• _THE DATA_:
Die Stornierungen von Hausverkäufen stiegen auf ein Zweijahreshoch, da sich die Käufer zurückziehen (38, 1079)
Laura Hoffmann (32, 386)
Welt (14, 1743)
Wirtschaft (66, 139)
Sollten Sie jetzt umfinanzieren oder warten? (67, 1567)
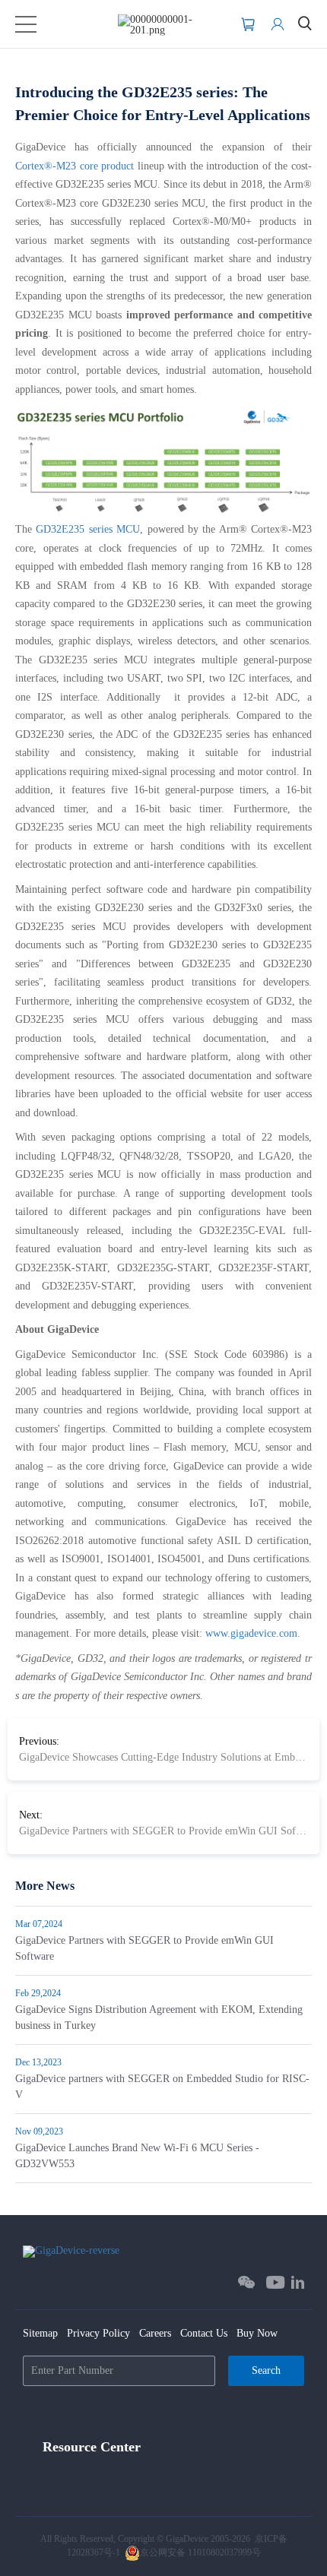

• _TASK STATEMENT_:
Except for the pictures, print the data above exactly.

• _ANSWER BOX_:
Die Stornierungen von Hausverkäufen stiegen auf ein Zweijahreshoch, da sich die Käufer zurückziehen (38, 1079)
Laura Hoffmann (32, 386)
Welt (14, 1743)
Wirtschaft (66, 139)
Sollten Sie jetzt umfinanzieren oder warten? (67, 1567)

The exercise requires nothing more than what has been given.